Der Weg führt nach Tallinn und wieder zurück
In der Datenbank der Polizei und der Grenzschutzbehörde ist nichts über ihn zu finden, doch das Zentralregister der Strafvollzugsbehörde gibt an, dass Martinsoni ein gutes Jahr in einem finnischen Gefängnis saß. Dem dortigen Gefängnisdirektor ist der angebliche Häftling wiederum nicht bekannt. Die estnische Polizei reagiert nicht auf die Anfragen, so dass sich ein Mitglied von Takamäkis Team in den Hubschrauber nach Tallinn setzt, um die ganze Sache zu beschleunigen. Doch die Spur führ wieder zurück nach Finnland und bringt Takamäki in einen Konflikt mit der eigenen Behörde.
Jakko Sipilä ist kein Anfänger. Sein erster Krimi erschien 1996 und seine Serie um Kommissar Kari Takamäki umfasst derzeit sechs Bände. Mit dem fünften Band versucht man, ihn in Deutschland bekannt zu machen. Nicht mit dem ersten Band zu starten ist eine Praxis, die bei den Verlagen recht verbreitet ist, man setzt wohl auf die vermeintlich höhere Qualität. Später kann man immer noch die schwächeren Bücher unters Volk bringen. Dass man nicht von Anfang der Serie an dabei ist, stört in diesem Moment jedoch überhaupt nicht. Man findet einen guten Einstieg und Sipilä liefert genügend Background-Informationen über das Team der Ermittler, ohne zu sehr ins Detail zu gehen.
Die Hauptfiguren sind bis auf die kleine Vorreiterstellung von Kommissar Kari Takamäki nahezu gleichberechtigt. Sie versinken nicht, wie ansonsten in skandinavischen Krimis recht weit verbreitet, in einer düsteren Melancholie, sondern Alltagsprobleme wie Stress und zu wenig Zeit für die Familie werden in einer normalen Dosis eingesetzt. Auch der überspitzte Hinweis auf soziale Probleme in der Gesellschaft fehlt, wird aber auch nicht vermisst.

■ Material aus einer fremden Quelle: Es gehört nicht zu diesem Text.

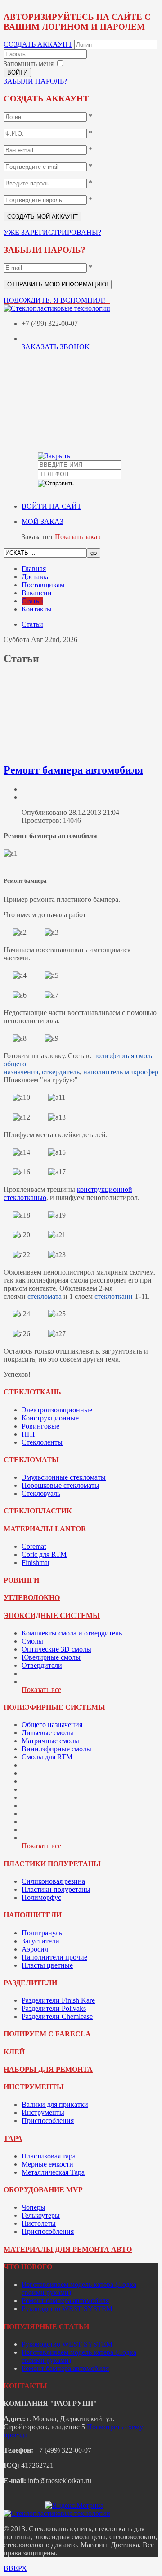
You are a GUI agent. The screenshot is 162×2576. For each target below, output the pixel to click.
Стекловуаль (41, 1493)
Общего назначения (52, 1724)
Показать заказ (77, 537)
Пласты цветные (47, 1965)
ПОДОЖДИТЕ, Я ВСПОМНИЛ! (54, 300)
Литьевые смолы (47, 1732)
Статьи (32, 601)
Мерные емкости (47, 2164)
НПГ (29, 1434)
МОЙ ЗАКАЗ (42, 521)
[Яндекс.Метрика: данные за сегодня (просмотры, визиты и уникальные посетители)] (74, 2505)
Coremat (34, 1546)
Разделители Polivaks (54, 2008)
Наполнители (33, 1915)
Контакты (37, 609)
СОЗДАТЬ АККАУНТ (38, 44)
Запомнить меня (29, 63)
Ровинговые (40, 1426)
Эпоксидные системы (52, 1615)
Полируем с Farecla (47, 2034)
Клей (14, 2052)
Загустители (40, 1941)
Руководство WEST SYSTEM (67, 2308)
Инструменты (34, 2087)
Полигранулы (43, 1933)
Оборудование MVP (43, 2190)
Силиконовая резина (53, 1881)
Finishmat (36, 1562)
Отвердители (42, 1665)
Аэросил (35, 1949)
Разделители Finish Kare (58, 2000)
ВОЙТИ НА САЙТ (51, 506)
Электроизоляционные (57, 1410)
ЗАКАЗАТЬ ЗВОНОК (56, 347)
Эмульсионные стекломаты (64, 1477)
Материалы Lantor (45, 1529)
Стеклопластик (38, 1511)
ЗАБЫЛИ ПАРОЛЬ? (35, 81)
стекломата (44, 1296)
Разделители (30, 1983)
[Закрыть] (54, 456)
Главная (34, 568)
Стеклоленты (42, 1442)
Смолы (32, 1641)
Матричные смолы (50, 1741)
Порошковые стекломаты (60, 1485)
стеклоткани (113, 1296)
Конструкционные (50, 1418)
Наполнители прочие (54, 1957)
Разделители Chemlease (57, 2016)
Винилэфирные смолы (56, 1749)
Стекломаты (31, 1460)
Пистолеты (39, 2223)
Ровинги (21, 1580)
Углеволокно (32, 1597)
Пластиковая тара (49, 2156)
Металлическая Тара (53, 2172)
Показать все (41, 1689)
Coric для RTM (44, 1554)
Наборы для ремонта (48, 2069)
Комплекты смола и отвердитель (72, 1633)
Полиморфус (41, 1897)
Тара (13, 2138)
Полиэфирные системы (54, 1707)
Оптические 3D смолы (56, 1649)
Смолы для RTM (47, 1757)
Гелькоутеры (41, 2215)
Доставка (36, 576)
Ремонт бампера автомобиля (73, 770)
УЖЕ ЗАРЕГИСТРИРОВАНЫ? (52, 232)
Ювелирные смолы (51, 1657)
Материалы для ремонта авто (68, 2249)
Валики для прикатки (55, 2104)
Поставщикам (43, 585)
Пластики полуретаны (52, 1864)
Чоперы (33, 2207)
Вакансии (37, 593)
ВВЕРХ (15, 2568)
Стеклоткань (32, 1392)
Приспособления (48, 2120)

An die ungewöhnlichen Namen gewöhnt man sich schon nach kurzer Zeit, auch wenn Mäki und Takamäki wie die finnische Variante von Meier und Obermeier klingen.
Überzeugend ohne wenn und aber
Der Autor treibt die Geschichte dynamisch voran, ohne irgendwelche unglaubwürdigen Thrill-Elemente einzusetzen und schildert solide Polizeiarbeit, ohne zu langweilen. Insgesamt profitiert die Geschichte von seinen Erfahrungen als Kriminal- und Justizreporter. Mit seiner überzeugenden und unaufgeregten Schreibweise fesselt er den Leser genau so viel, dass man das Buch ungern weglegen möchte. Mit zwei Lösungsvarianten ist das Ende zwar nicht allzu überraschend, aber Enttäuschung macht sich zu keiner Zeit breit.
Cover und deutscher Titel passen eigentlich nicht zur erzählten Handlung, da hätte man es eher bei "Dreckige Stadt" (Likainen Kaupunki) belassen sollen. Auch wenn der gewählte Titel Die weiße Nacht des Todes wenig einprägsam ist, den Namen Jarkko Sipilä kann man sich ruhig merken.